Stuart Christie stresses this point when he wrote "[i]t has been widely assumed that the cycle of insurrections which began in . . . January 1933 were organised and instigated by the FAI . . . In fact the rising had nothing to do with the FAI. It began as an entirely spontaneous local affair directed against a local employer, but quickly mushroomed into a popular movement which threatened to engulf the whole of Catalonia and the rest of Spain . . . [CNT militant] Arturo Parera later confirmed that the FAI had not participated in the aborted movement 'as an organisation.'" [We, the Anarchists, p. 61] While the initial revolts, such as those of the miners of Alto Llobregat in January 1932, were spontaneous acts which caught the CNT and FAI by surprise, the following insurrections became increasingly organised and co-ordinated by those organisations. The January 1933 revolt, as noted above, was based around a planned strike by the CNT railway workers union. The revolt of December 1933 was organised by a National Revolutionary Committee. Both revolts aimed at uprisings all across Spain, based on the existing organisations of the CNT -- the unions and their "Defence committees". Such a degree of planning belies any claims that Spanish Anarchists were "primitive rebels" or did not understand the complexities of modern society or what was required to change it.

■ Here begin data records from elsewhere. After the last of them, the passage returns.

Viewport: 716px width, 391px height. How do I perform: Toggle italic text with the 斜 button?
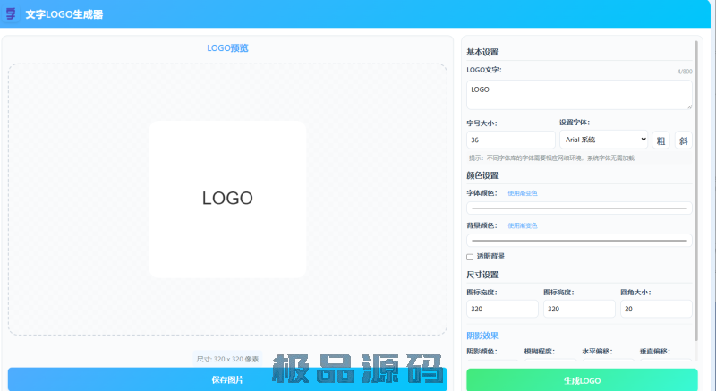coord(683,140)
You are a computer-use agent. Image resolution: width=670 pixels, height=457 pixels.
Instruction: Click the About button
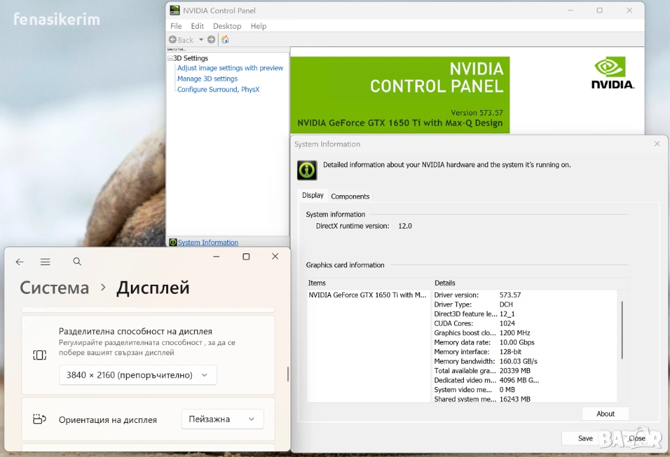click(605, 414)
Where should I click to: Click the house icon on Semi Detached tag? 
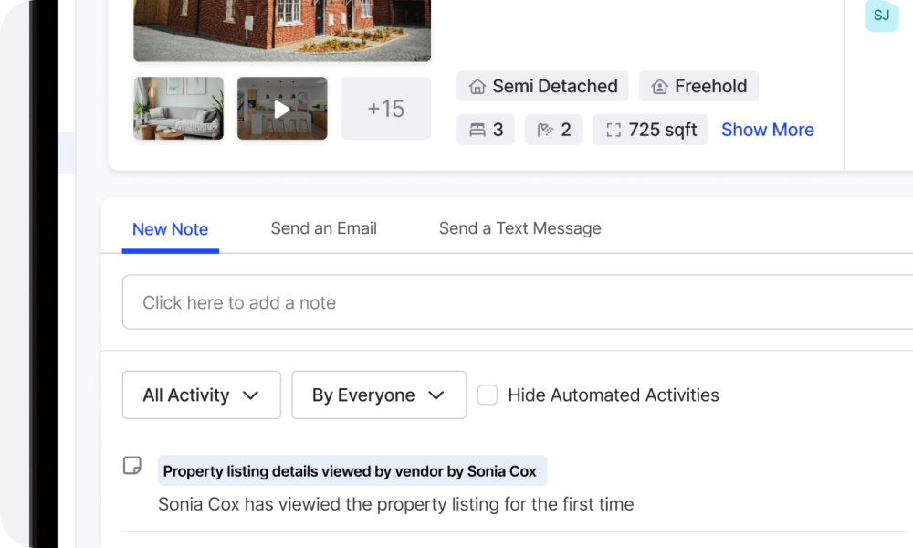click(477, 87)
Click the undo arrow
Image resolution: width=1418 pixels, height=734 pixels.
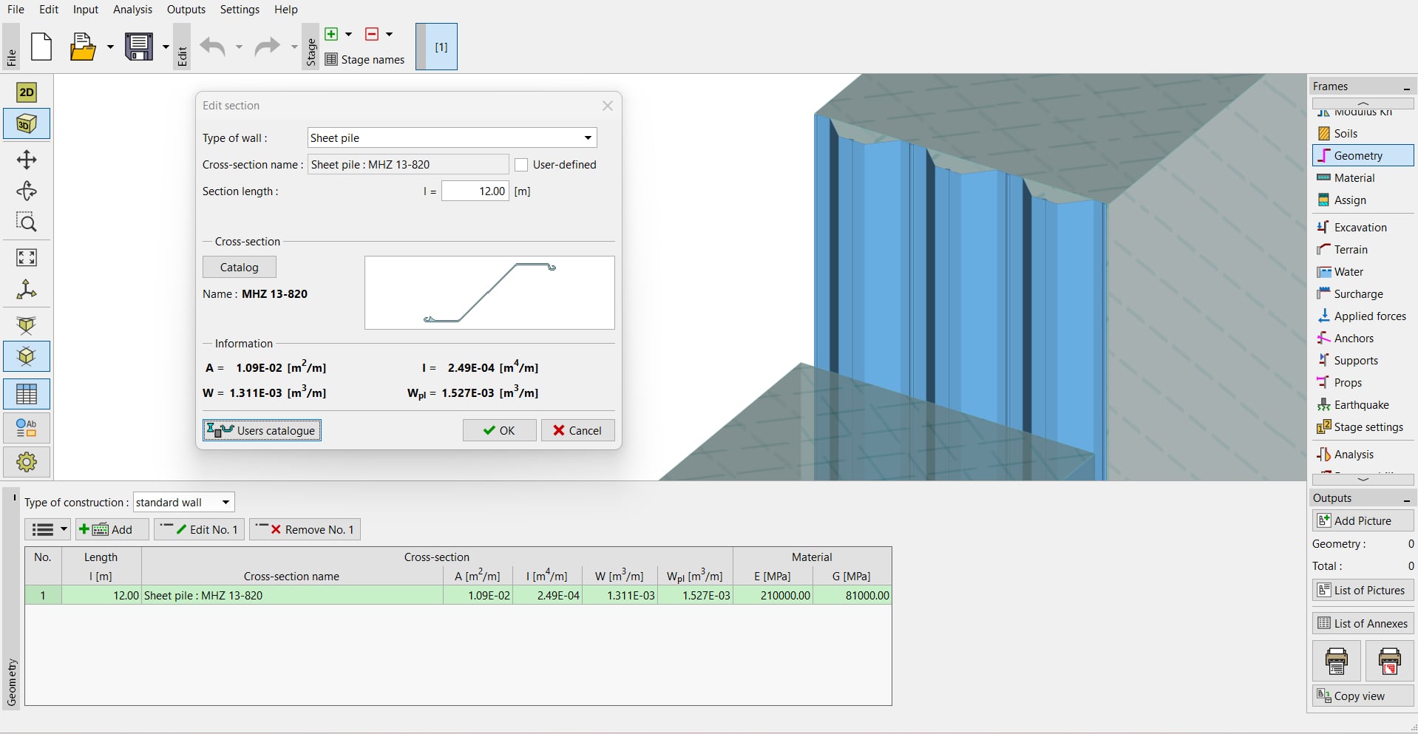[x=213, y=47]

Ultimately, Hobsbawm's thesis and its underlying model represents Marxist arrogance and sectarianism. His model assumes the validity of the Marxist claim that true working class movements are based on mass political parties based on hierarchical, centralised, leadership and those who reject this model and political action (electioneering) are sects and sectarians. It was for this reason that Marx, faced with the increased influence of Bakunin, overturned the First International's original basis of free discussion with his own concept of what a real workers' movement should be.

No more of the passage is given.